• Problem to solve: From the listing below, set down exactly the lines between the one holding "You are a computer-use" and the one holding "Instruction: Check the", inclusive. No other line is wanted.

• Data for review:

"""

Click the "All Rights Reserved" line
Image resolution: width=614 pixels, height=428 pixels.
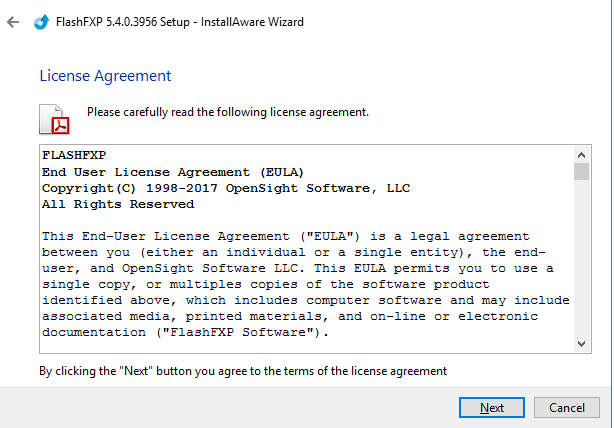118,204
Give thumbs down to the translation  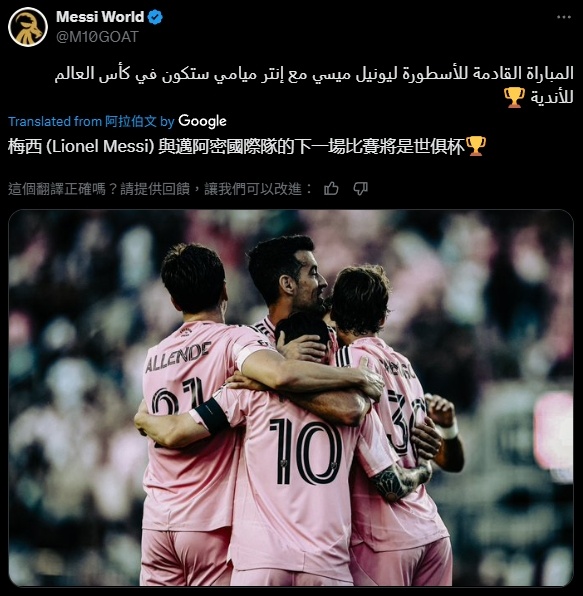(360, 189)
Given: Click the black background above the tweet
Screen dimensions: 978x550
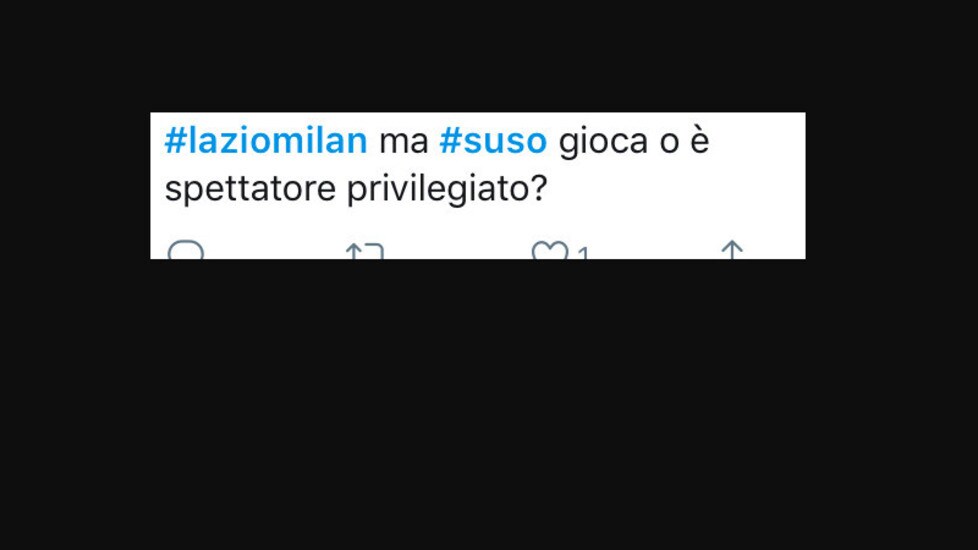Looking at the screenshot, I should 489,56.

"""
"""

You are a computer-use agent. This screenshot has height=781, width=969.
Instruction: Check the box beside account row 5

"""
"""

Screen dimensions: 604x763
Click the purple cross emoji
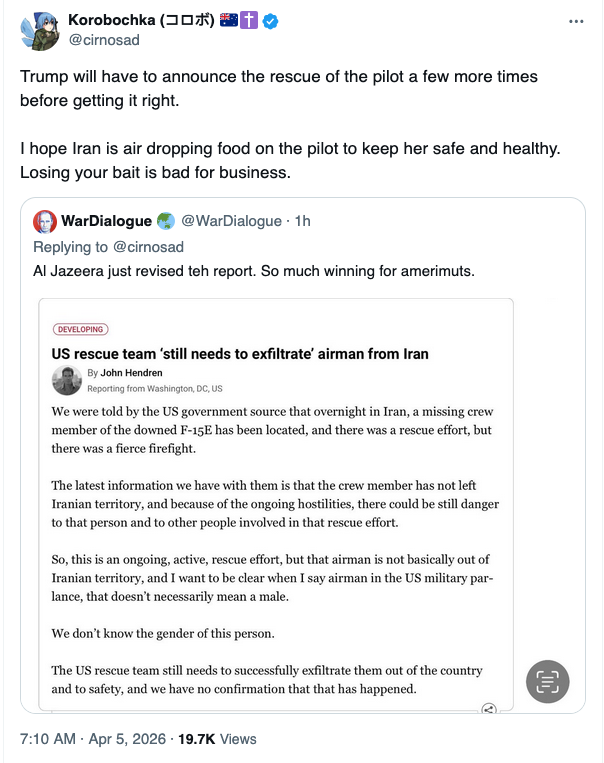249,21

"""

• Solution to this task:
You are a computer-use agent. This screenshot has height=781, width=969.
Instruction: Check the box beside account row 5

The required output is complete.